Global | So far, so good for EM financial conditions
Emerging market financial conditions bottomed out in May, but many EMs still have some ground to cover. China is doing well, but others are struggling. Worryingly, they’re not only the usual suspects like Argentina but also the second-largest EM, India.
Recent dollar weakening has bypassed EMs completely, with all their currencies depreciating significantly against the dollar. This can pose a problem for those that are heavily exposed to cross-border and domestic FXdenominated debt. But most have managed to build up foreign reserves and, with a bout of deflationary pressure, stay on their way to recovery.
Prudent macro policy of the past decade now allows for better-anchored inflation, monetary policy easing across the EMs, and a significant fiscal boost in many.
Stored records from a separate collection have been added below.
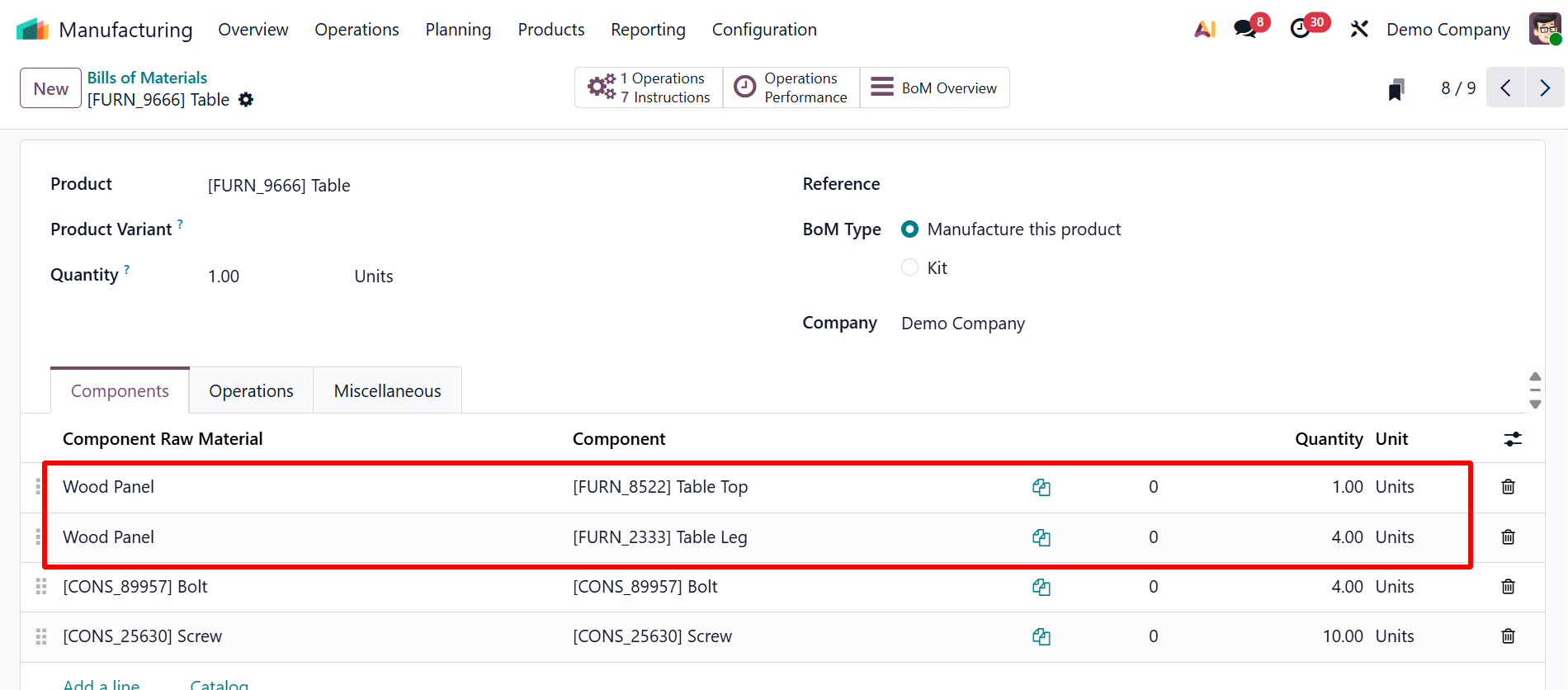This screenshot has width=1568, height=690.
Task: Expand the Configuration menu
Action: click(x=763, y=30)
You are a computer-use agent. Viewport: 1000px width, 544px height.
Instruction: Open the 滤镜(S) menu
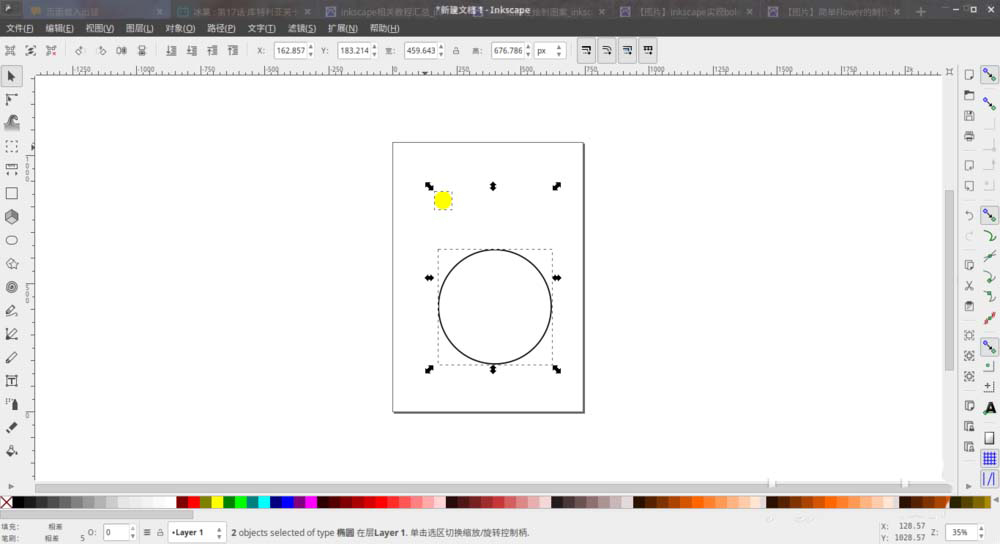click(x=301, y=28)
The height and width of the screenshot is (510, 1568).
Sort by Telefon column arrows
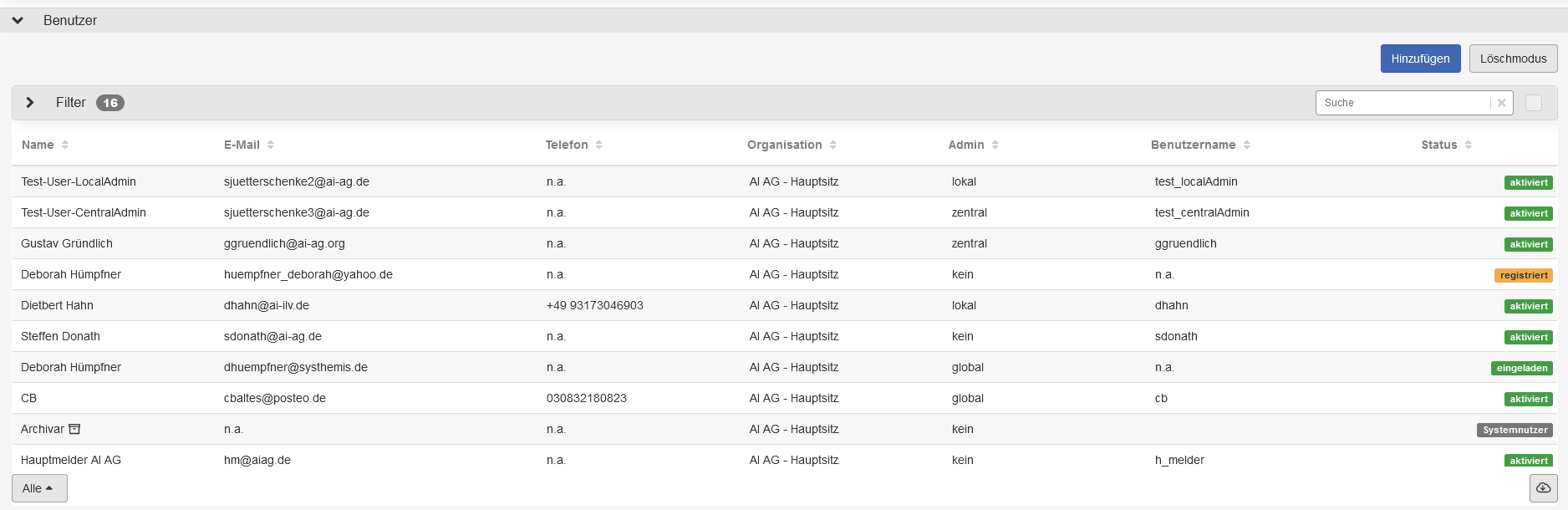[599, 145]
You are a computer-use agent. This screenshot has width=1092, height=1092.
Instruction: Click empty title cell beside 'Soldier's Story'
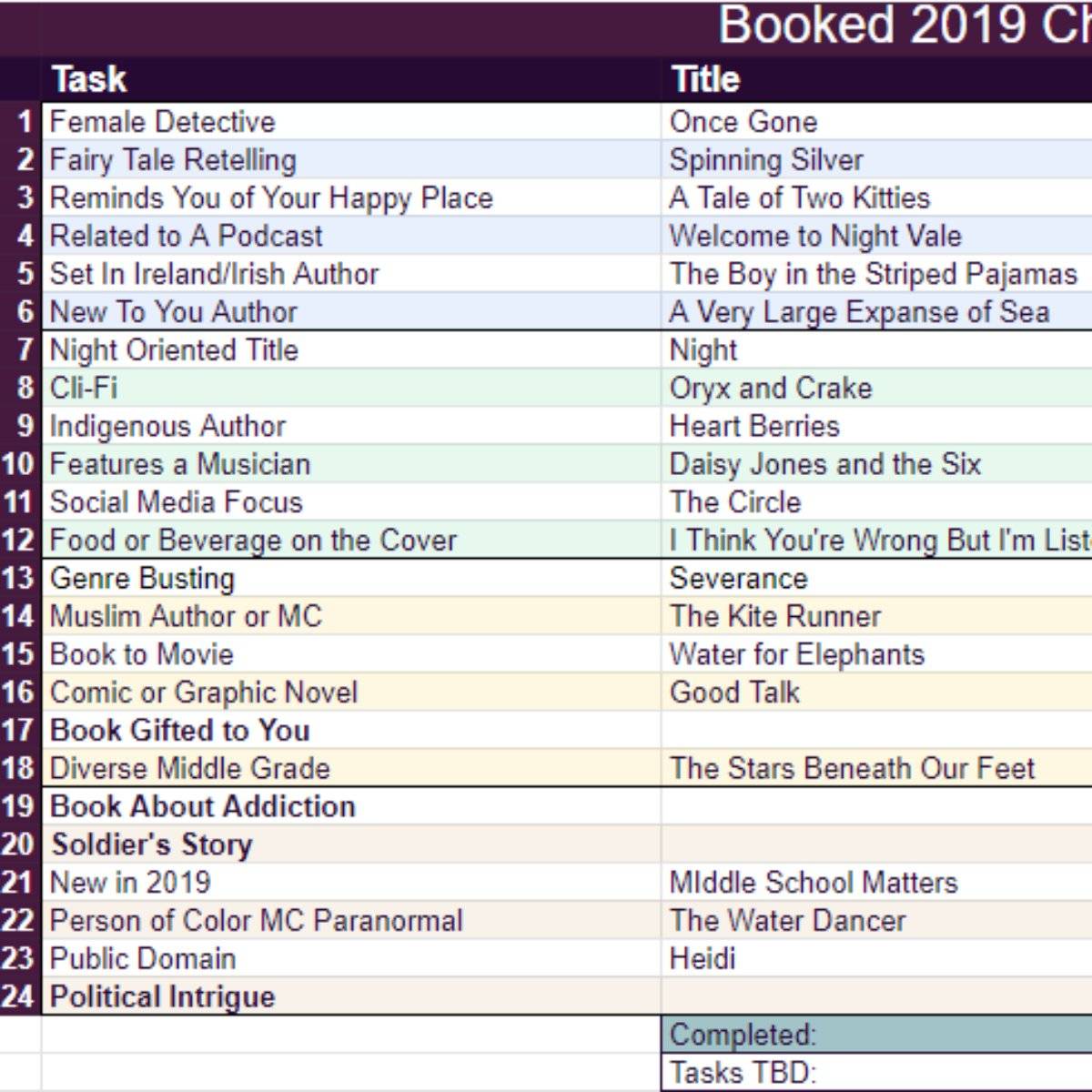[x=875, y=844]
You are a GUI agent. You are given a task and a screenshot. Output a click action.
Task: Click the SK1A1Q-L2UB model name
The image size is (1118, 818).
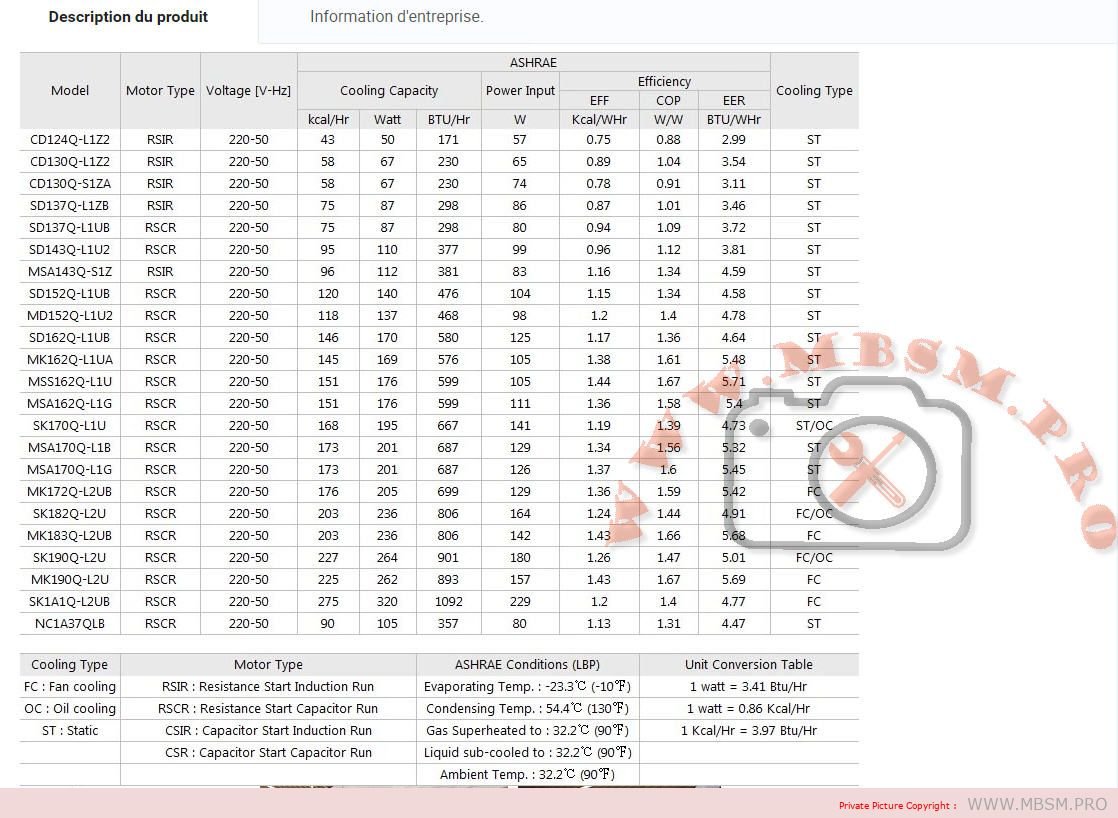[70, 602]
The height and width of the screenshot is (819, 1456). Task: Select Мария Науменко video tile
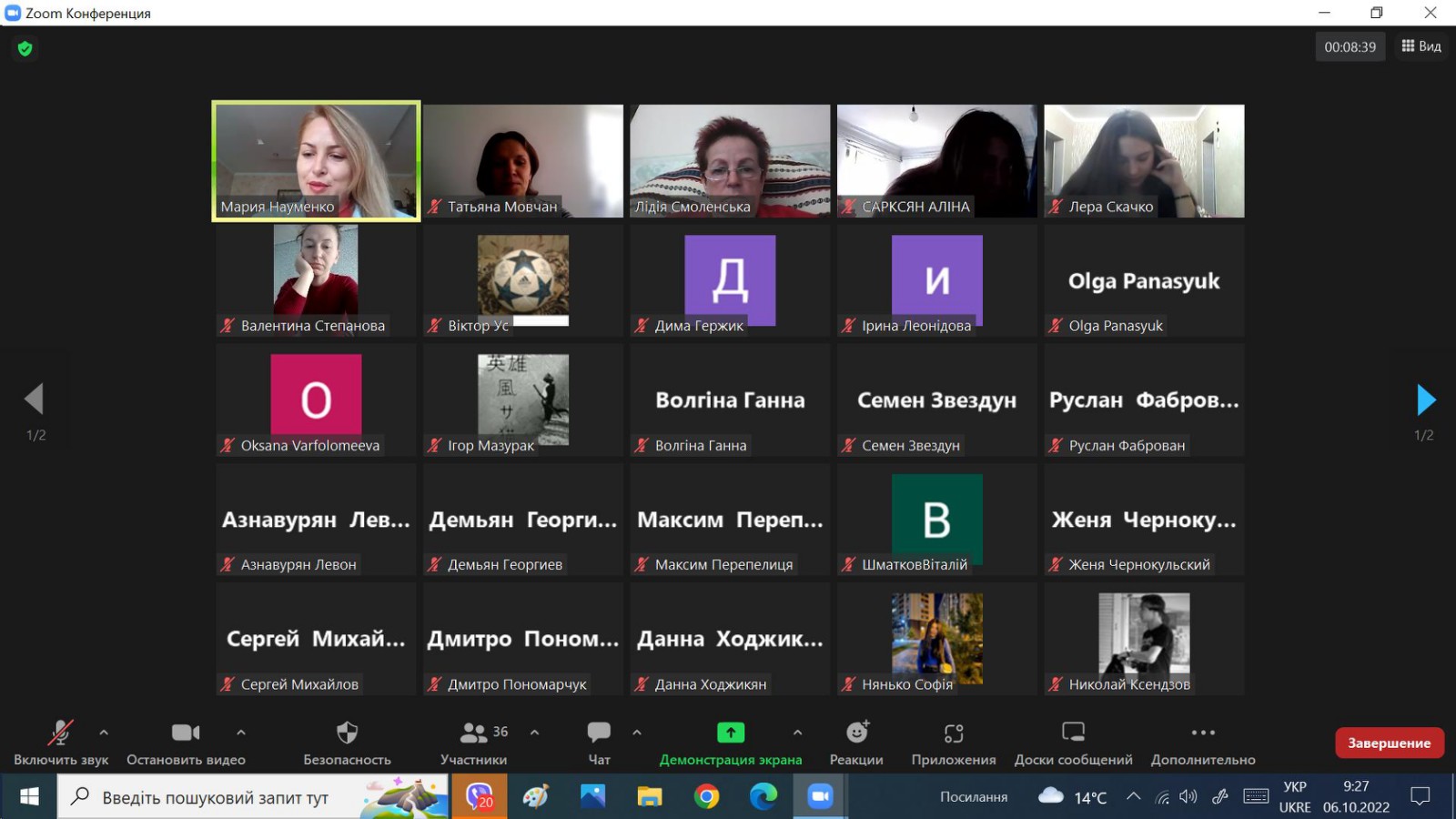[316, 160]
The 2020 increase in the public debt-to-GDP ratio is averaging 10%.
Risk perception also partly reflects this, with EMBI sovereign spreads recovering rapidly in all EMs, though plenty of ground remains to be covered in the riskiest ones.
As in advanced economies, private sector credit across EMs remains high, at about the decade’s average for most, and equity markets have recovered a lot of the losses in local-currency terms, though much less in dollar terms, as expected.
Were it not for the rising risk of a second pandemic wave, making the prospects bleaker and less predictable, one could say EMs have weathered the pandemic financial challenges well. Still, we can only say: So far, so good.